‘What?’
‘Not that it would have anything to do with Jean-Luc…necessarily. But you know how Africans like to make trouble because…well, trouble is money.’
‘What trouble?’
‘Five dead men.’
She didn’t blink for some time, her eyes glazing and pinking at the rims in the cold air. Her mouth formed a perfect ‘o’, lower case.
‘Five?’ she said, interrogatively.
‘Should there have been more?’
‘I don’t know what you’re saying…what you’re asking. Are you asking anything?’
‘I’m saying he needs some help with that…and I can give it to him.’
‘Help with what?’
‘Help with the five dead men and his cotton seed on the same ship.’
‘How do you know…?’
‘Of course, I’d have to see him personally on the subject.’
‘But…’
‘And you seem to be the only one who can…facilitate that.’

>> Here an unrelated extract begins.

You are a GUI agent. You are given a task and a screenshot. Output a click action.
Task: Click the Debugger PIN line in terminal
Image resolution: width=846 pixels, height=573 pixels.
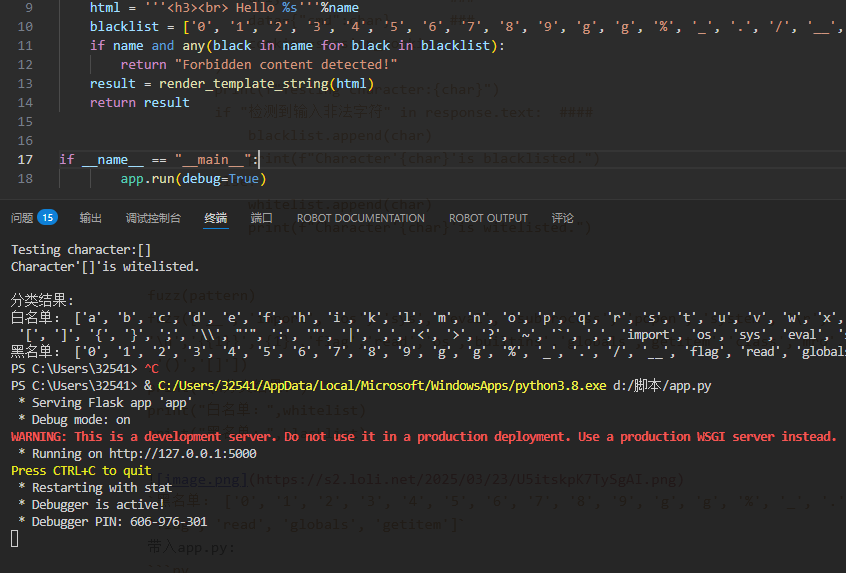113,521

All the talk about the Kluezbork II had confused her. She didn’t seem to know about the dead stowaways, but she was aware of the cotton seed and that the repercussions could be expensive. I walked across to the window and parted the Venetian blinds with two fingers. The warehouse was very quiet, nobody in there at all.
‘And I’d still like to talk to him about veg oil, if that’s possible?’ I said, moving back round to her side of the desk.
She picked up the phone and dialled a Benin mobile phone number, one of the new ones which had come in since the Francophonie conference last year. I memorized the number.
She spoke in rapid French, with her little mouth kissing the mouthpiece. I heard nothing. Then she shut up and listened. After a minute she put the phone down and tapped the polished desk top with her red fingernails. She kicked off her shoe and I heard her foot rasping up and down a calf that hadn’t been razored recently.
‘You and Jean-Luc been married long?’ I asked.
She looked up into her head.
‘Four years,’ she said.
‘You like it in Africa?’
‘Very much.’
‘Where do you come from in France?’
‘Lille.’
‘The weather’s not so nice in Lille.’
‘Ça c’est vrai.’
I lowered myself into one of the black leather chairs. Carole kicked off her other shoe and wriggled her feet back to life after they’d been crammed to the points of her five-inch highs with their prissy little bows. The phone went off louder than a ref’s pea whistle. It jolted her. She snatched at it and listened and then held it out to me.
‘What the fuck do you want?’ asked a voice in English with barely a trace of French accent.
‘Nice English, Jean-Luc. Where’d you pick that up?’
‘I know who you are. Now what the hell do you want?’
‘To meet,’ I said. ‘I don’t want to talk on the phone.’
‘Too bad,’ he said. ‘I only talk on the phone. Who’re you working for?’
‘Myself.’
‘Bullshit. The kind of work you do, you don’t get off your ass unless somebody’s paying. So who’s paying?’
‘A man’s got to live even if he doesn’t have any clients.’
‘So what’s all this stuff about veg oil?’
‘OK, you’re right. I’m not interested in veg oil. I had to get started somewhere. Your wife wasn’t blowing your trumpet for you.’
‘With a mouth that size she doesn’t blow anything,’ he said crudely, and laughed with congested lungs, which set him off coughing.
‘Maybe you’d like to talk about the Kluezbork II.’
‘What’s that about?’
‘You know, Jean-Luc.’
‘Yeah, I know. What can you do about it?’
‘Those stowaways came in on one of your cotton seed stevedore shifts.’
‘And?’
‘You know how it works, Jean-Luc. You’re responsible. You’re the white man, for Christ’s sake. You’re as good as a monarch.’
‘OK. So you can get the ship out. How much?’
‘My fee is two hundred and fifty thousand CFA…upfront. Plus some grease to get things rolling. And if you’re going to be as shy as this you’re going to have to make provision for expenses.’